Gravitational waves are faint ripples in space time caused by distant events like collisions between black holes or neutron stars.
These cosmic waves are detected at places like the Advanced Laser Interferometer Gravitational Wave Observatory (LIGO) sites in the United States.
The University of Adelaide’s node of the ARC Centre for Excellence for Gravitational Wave Discovery has made a deformable mirror based on the bimetallic effect where a temperature change is used to achieve mechanical displacement.
“In addition to improving today’s gravitational wave detectors, these new mirrors will also be useful for increasing sensitivity in next generation detectors and allow detection of new sources of gravitational waves,” said research team leader Huy Tuong Cao said.
“Our new mirror provides a large actuation range with great precision.
“The simplicity of the design means it can turn commercially available optics into a deformable mirror without any complicated or expensive equipment. This makes it useful for any system where precise control of beam shape is crucial.”
Cao worked with Aidan Brooks of LIGO to create the new technology as part of a visitor program between the University of Adelaide and LIGO Laboratory, funded by the Australian Research Council and National Science Foundation.
Ground-based gravitational wave detectors use laser light traveling back and forth down an interferometer’s two arms to monitor the distance between mirrors at each arm’s end. Gravitational waves cause a slight but detectable variation in the distance between the mirrors.

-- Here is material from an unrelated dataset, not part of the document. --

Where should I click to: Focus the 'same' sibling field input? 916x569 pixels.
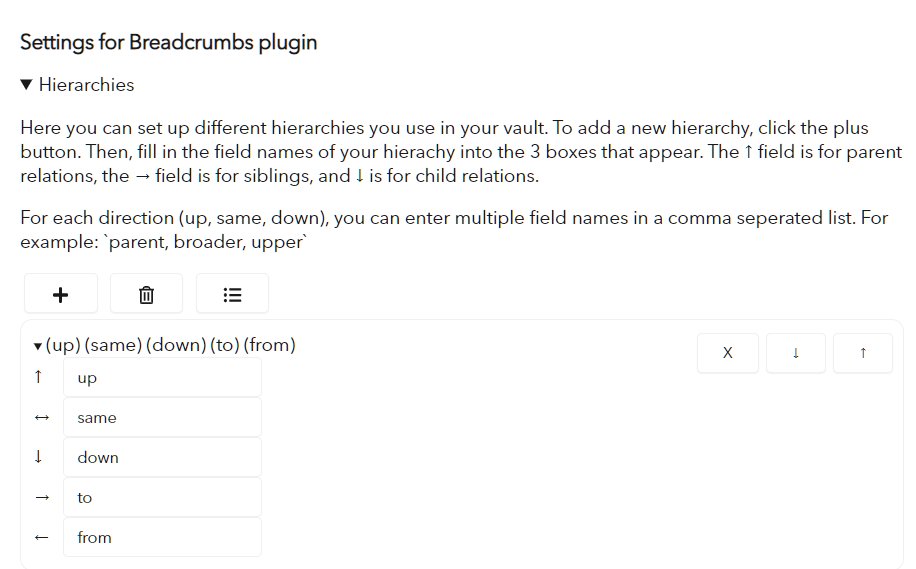[x=162, y=417]
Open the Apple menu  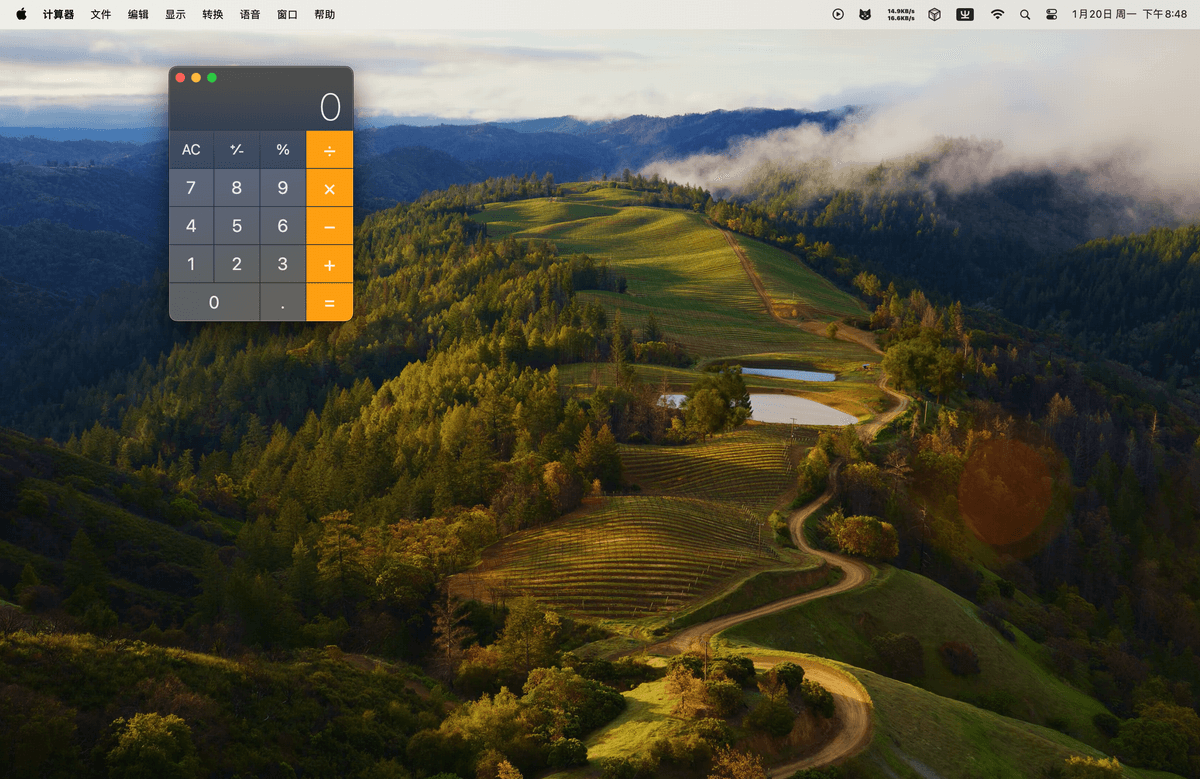click(21, 15)
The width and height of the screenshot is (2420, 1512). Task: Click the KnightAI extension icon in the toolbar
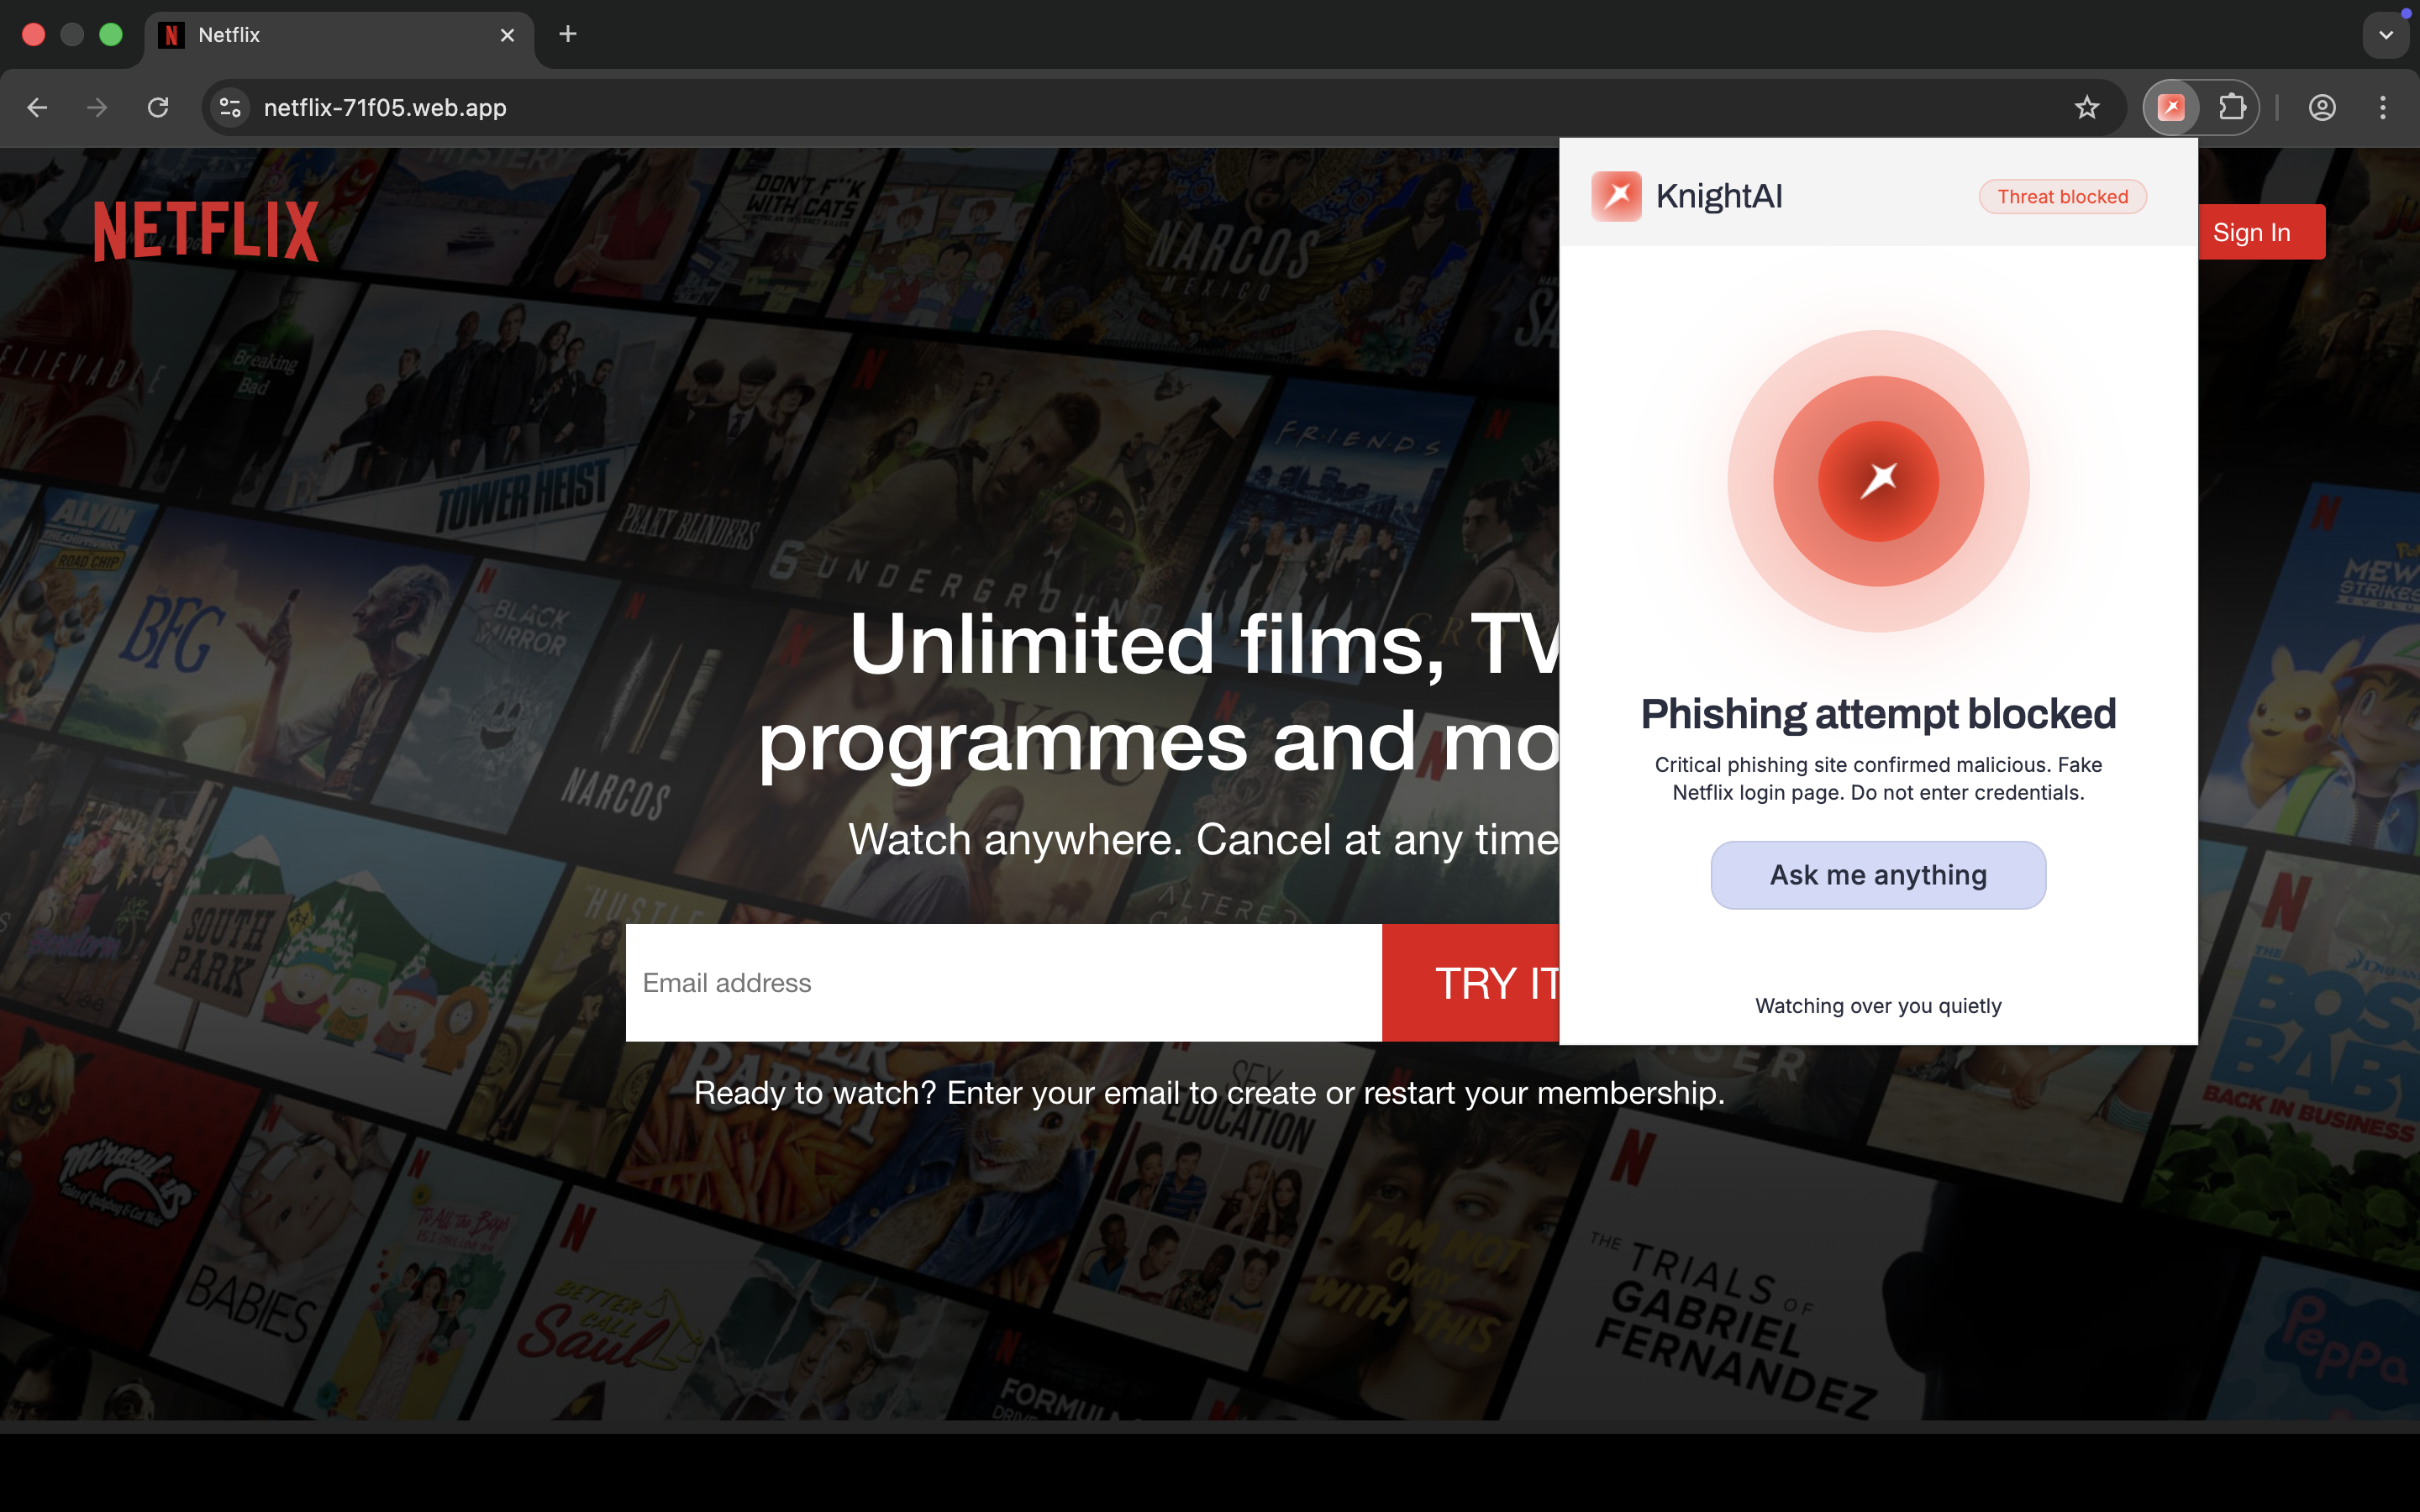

Detecting this tiny change requires extremely precise laser beam steering and shaping, which is accomplished with a deformable mirror.
Deformable mirrors, which are used to shape and control laser light, have a surface made of tiny mirrors that can each be moved, or actuated, to change the overall shape of the mirror.
Most deformable mirrors use thin mirrors to induce large amount of actuation, but these thin mirrors can produce undesirable scattering because they are hard to polish. The researchers designed a new type of deformable mirror using the bimetallic effect by attaching a piece of metal to a glass mirror.
When the two are heated together the metal expands more than the glass, causing the mirror to bend.
The new design not only creates a large amount of precise actuation but is also compact and requires minimum modifications to existing systems.
Both the fused silica mirrors and aluminum plates used to create the deformable mirror are commercially available. To attach the two layers, the researchers carefully selected a bonding adhesive that would maximize actuation.
Cao said the new design has fewer optical surfaces for the laser beam to travel through.
“This reduces light loss caused by scattering or absorption of coatings,” he said.
“We are reaching a point where the precision needed to improve the sensitivity of gravitational wave detectors is beyond what can be accomplished with the fabrication techniques used to make deformable mirrors.”